German poet (1740–1814)

Johann Georg Jacobi (September 2, 1740 – January 4, 1814) was a German poet.

==Biography==
The elder brother of the philosopher Friedrich Heinrich Jacobi, Johann Georg was born at Pempelfort near Düsseldorf. He studied theology at Göttingen and jurisprudence at Helmstedt, and in 1766 was appointed professor of philosophy in Halle. That year he made the acquaintance of J. W. L. Gleim, who, attracted by the young poet's Poetische Versuche (1764), became his friend. A lively literary correspondence ensued between Gleim in Halberstadt and Jacobi in Halle. In order to have Jacobi near him, Gleim succeeded in procuring for him a prebendal stall at the cathedral of Halberstadt in 1769, and here Jacobi issued a number of anacreontic lyrics and sonnets that were not at all appreciated by the intellectuals of his time. Herder called Jacobi's anacreontic poetry tasteless nonsense, Goethe criticised the jingling verses as only impressing women, and Lichtenberg ridiculed Jacobi as a doctorem jubilatum.

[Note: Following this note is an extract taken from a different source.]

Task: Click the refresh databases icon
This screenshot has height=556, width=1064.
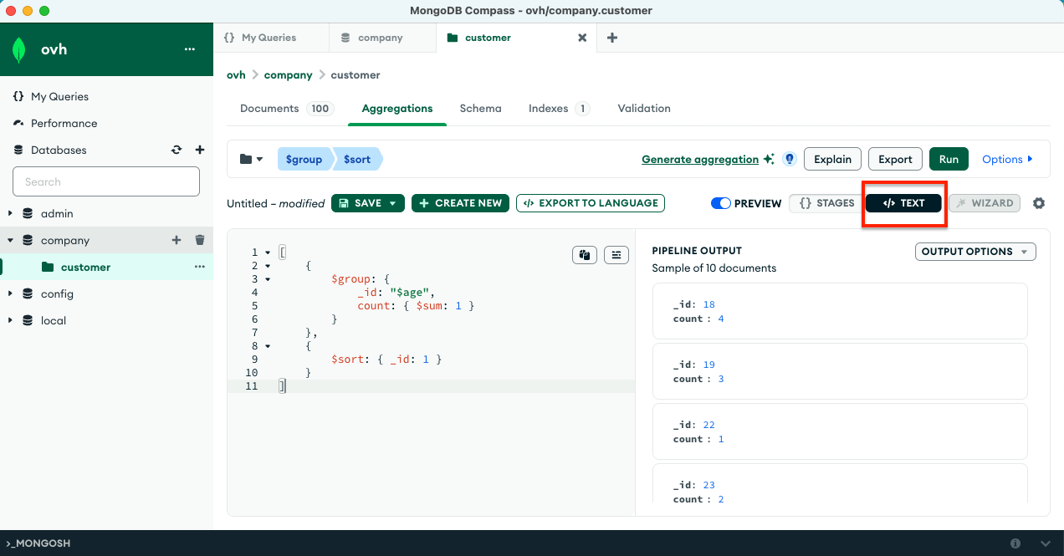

From 1774 to 1776, Gleim and Jacobi edited Iris, to which Goethe, Heinse, Lenz, and Sophie La Roche were contributors.
In 1784, Emperor Joseph II appointed Jacobi as professor of belles lettres at the university of Freiburg, the first Protestant professor of that institution. The city's Catholic population and the teaching staff considered this a provocation, but Joseph was known for his erratic acts of forced Enlightenment.

Freiburg's educated ladies appreciated the new professor for fine arts and science particularly during afternoon tea circles. At times more female admirers than students followed his lectures at the university. In 1791 the opposition of his male Catholic colleagues eventually vanished. They elected him as the first Protestant rector of the university. This happened again in 1803 during Napoleonic domination of the Breisgau when Jacobi's excellent knowledge of French helped to overcome differences with the authorities.

Following Napoleon's defeat Freiburg and the Breisgau were not restored to the Habsburgs but remained under the rule of the Grand Duchy of Baden. To make this acceptable to the local populace, Jacobi said of the grand dukes, who were descendants of the old Zaehringen dynasty, "Now the two coat of arms during hundreds of years separated become one again and the Duke's kindness will not only unite the territories but marry the souls of the good citizens alike."

When Jacobi died in 1814, an enormous crowd of dignitaries, students and citizens attended his funeral.